● EXERCISE REQUIREMENTS
Count the lines in the records below that contain the word "coordinates", and reply with only that number.

● DATA SECTION
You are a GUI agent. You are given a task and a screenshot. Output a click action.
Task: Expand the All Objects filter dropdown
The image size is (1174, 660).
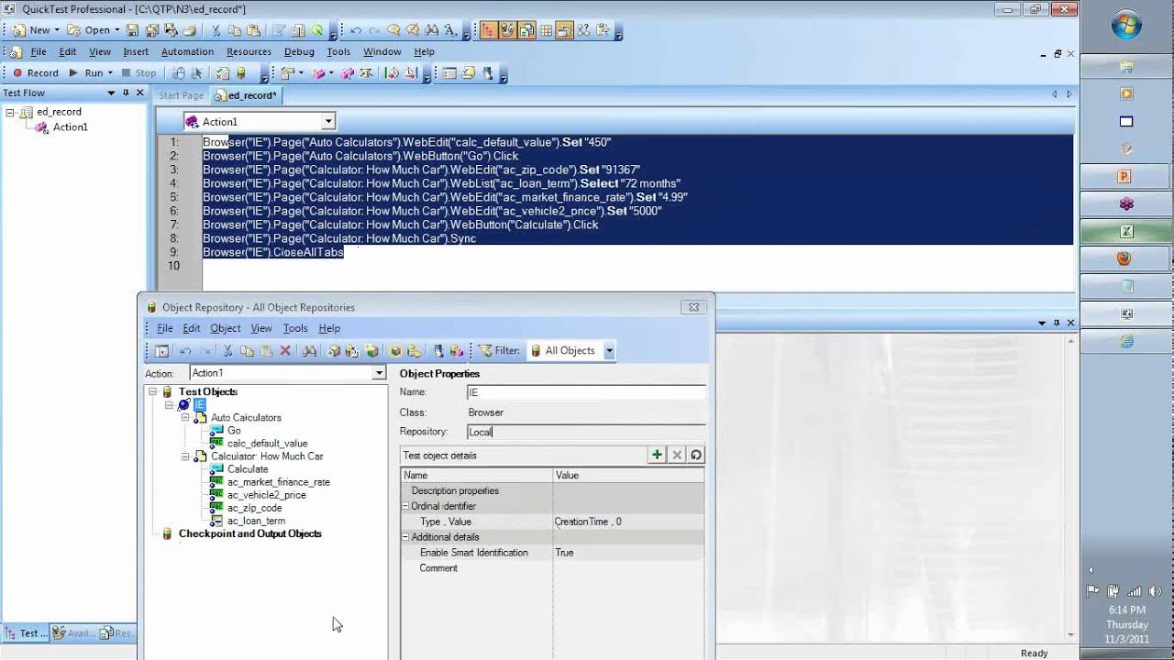point(609,351)
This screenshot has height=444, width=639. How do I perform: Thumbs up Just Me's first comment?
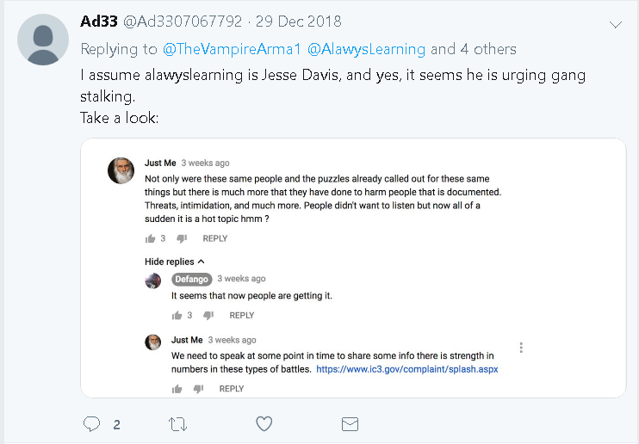[150, 238]
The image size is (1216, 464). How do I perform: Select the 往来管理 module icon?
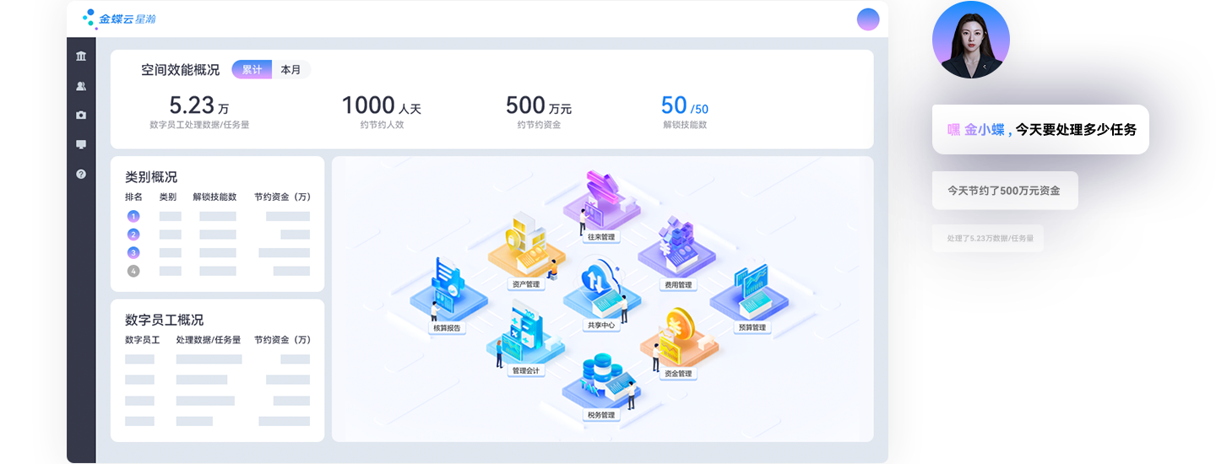click(x=602, y=205)
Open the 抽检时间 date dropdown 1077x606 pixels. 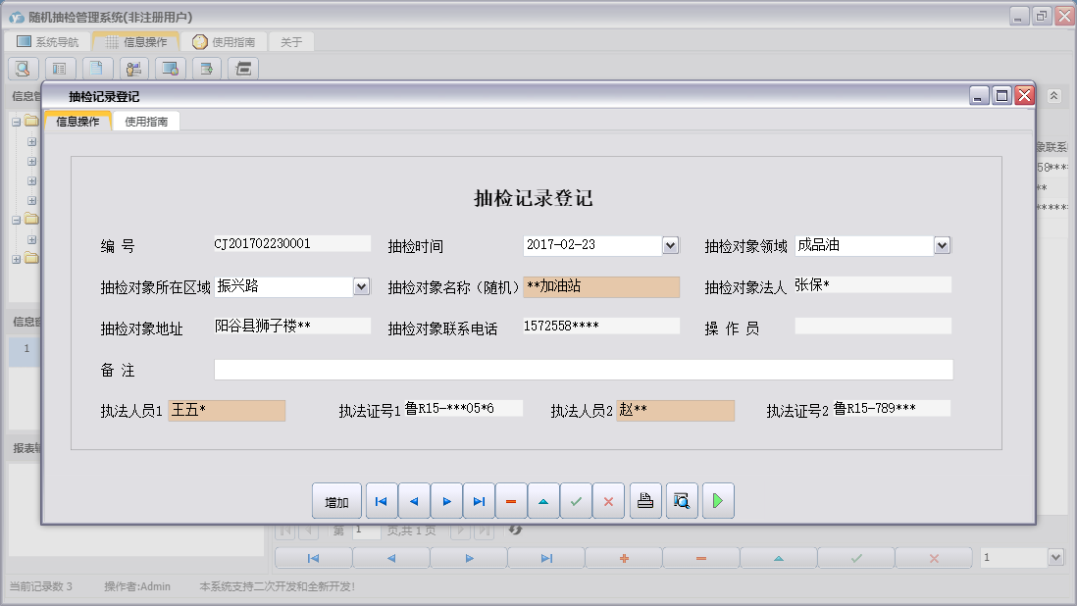click(x=671, y=245)
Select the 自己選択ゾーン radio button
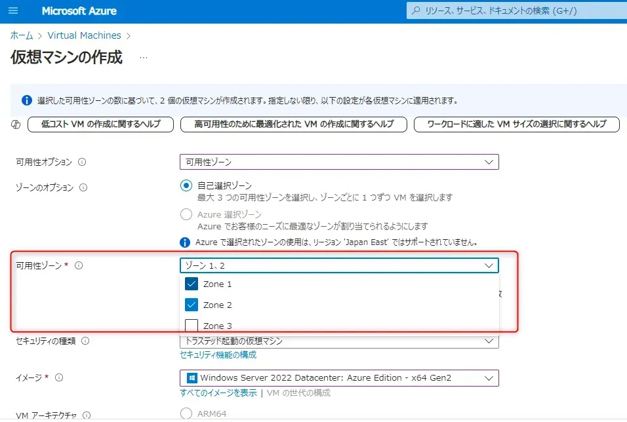Viewport: 627px width, 422px height. tap(186, 185)
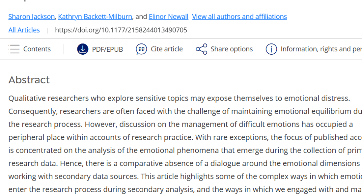This screenshot has height=195, width=362.
Task: Click the Share options network icon
Action: click(201, 49)
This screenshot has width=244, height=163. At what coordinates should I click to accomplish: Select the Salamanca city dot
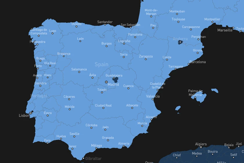(x=79, y=72)
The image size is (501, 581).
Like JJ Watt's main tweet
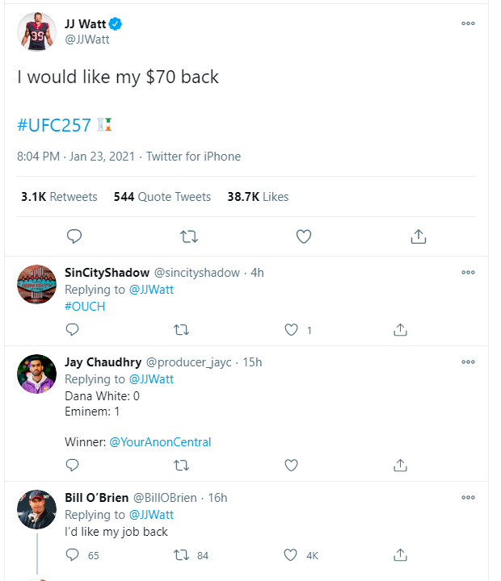pyautogui.click(x=304, y=236)

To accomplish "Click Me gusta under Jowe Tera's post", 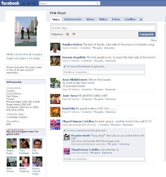I will (x=99, y=99).
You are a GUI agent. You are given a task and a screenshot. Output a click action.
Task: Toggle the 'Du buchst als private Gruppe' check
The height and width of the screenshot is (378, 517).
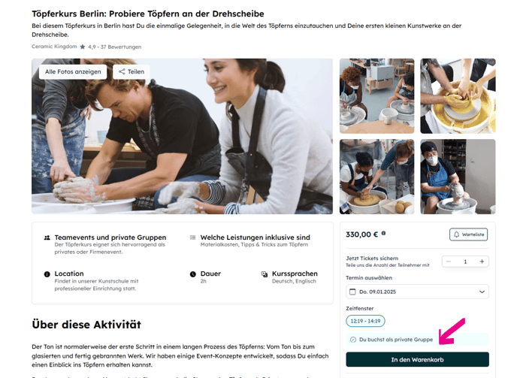point(353,340)
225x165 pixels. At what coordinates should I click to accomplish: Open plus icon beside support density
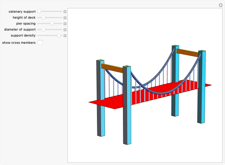65,36
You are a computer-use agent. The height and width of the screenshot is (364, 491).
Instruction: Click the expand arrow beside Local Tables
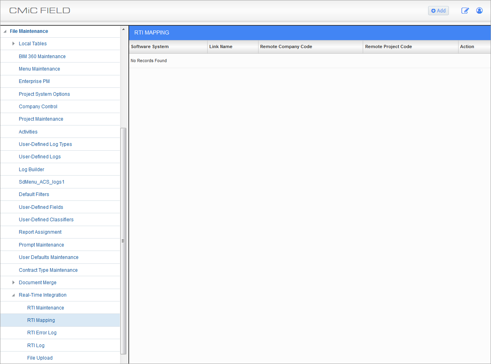click(13, 44)
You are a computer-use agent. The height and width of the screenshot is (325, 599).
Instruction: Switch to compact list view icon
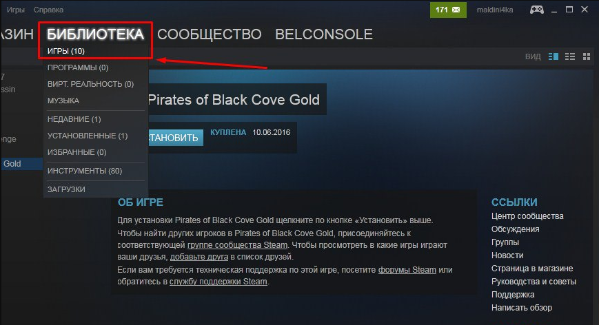[x=570, y=56]
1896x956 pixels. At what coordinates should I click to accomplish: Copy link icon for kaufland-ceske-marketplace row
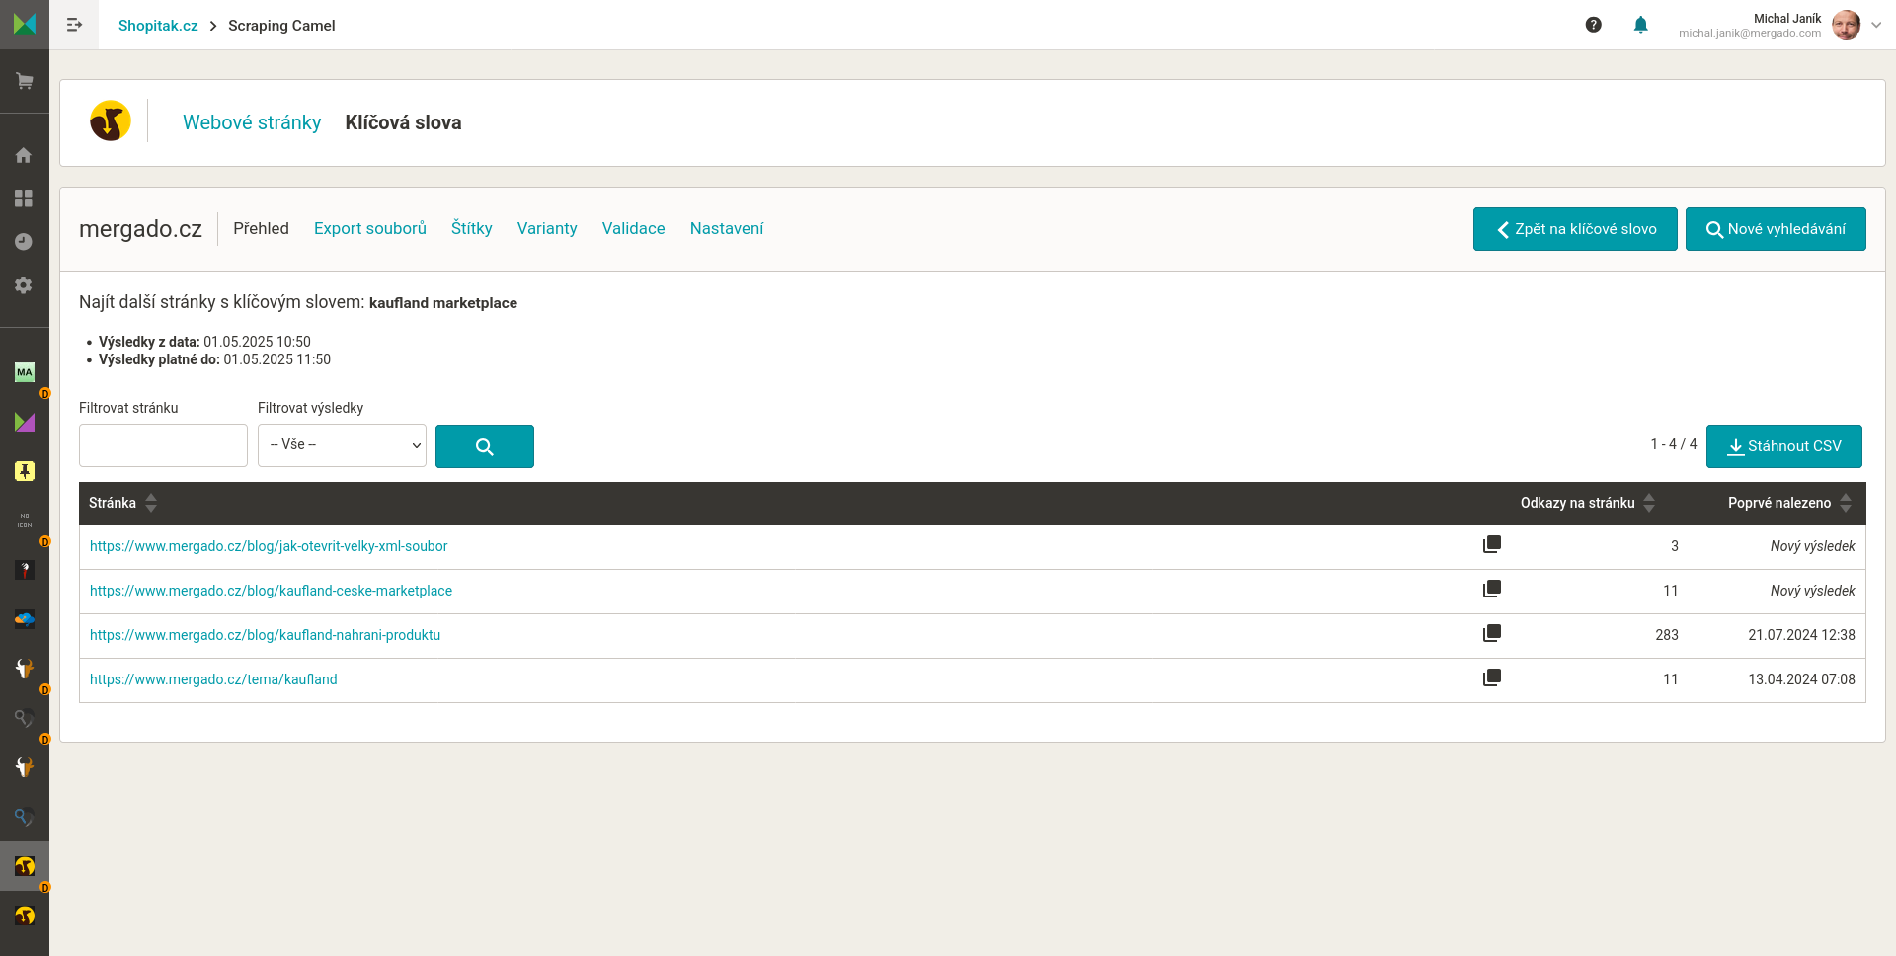[1491, 590]
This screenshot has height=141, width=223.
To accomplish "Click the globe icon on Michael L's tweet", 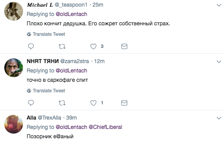I will click(29, 34).
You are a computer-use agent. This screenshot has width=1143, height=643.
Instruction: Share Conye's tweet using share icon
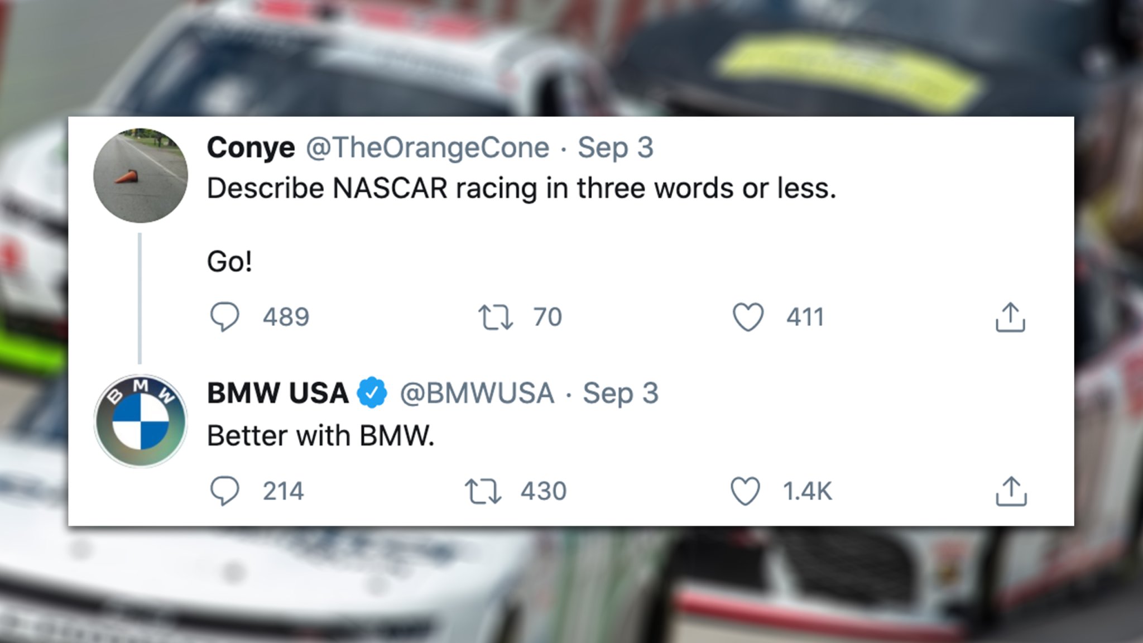(x=1010, y=317)
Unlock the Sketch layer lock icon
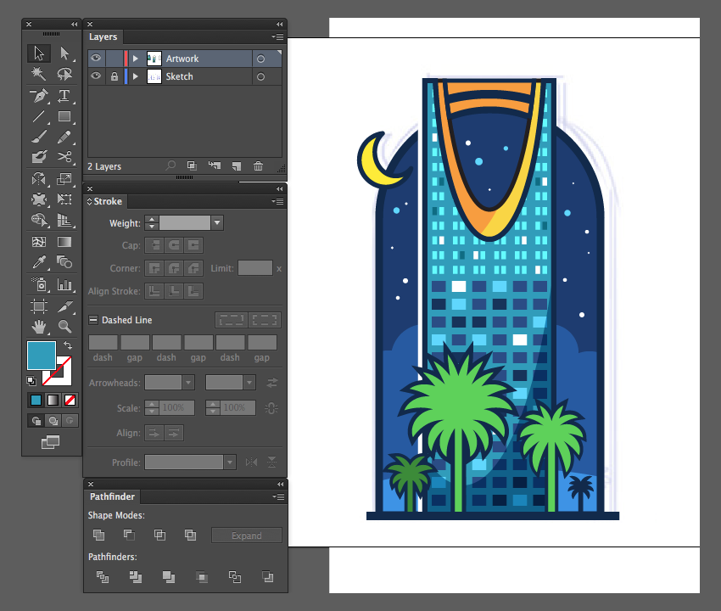721x611 pixels. [115, 76]
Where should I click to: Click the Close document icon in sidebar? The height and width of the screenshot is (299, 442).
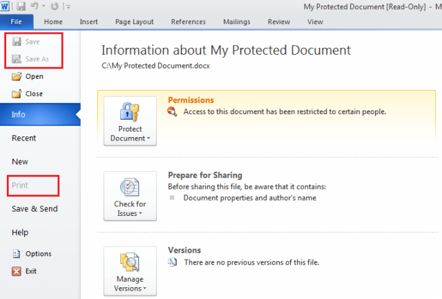(x=17, y=93)
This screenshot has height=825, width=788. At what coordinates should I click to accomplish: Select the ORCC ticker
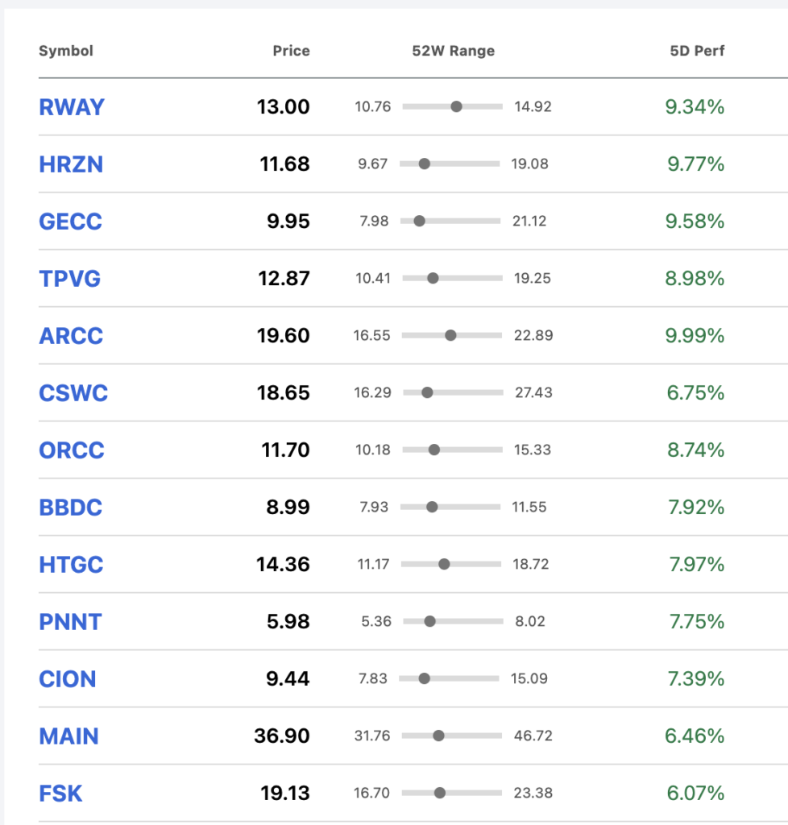(x=72, y=450)
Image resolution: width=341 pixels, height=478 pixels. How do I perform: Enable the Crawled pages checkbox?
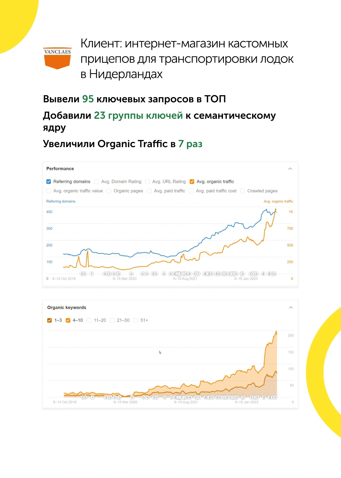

● TASK RESULT
4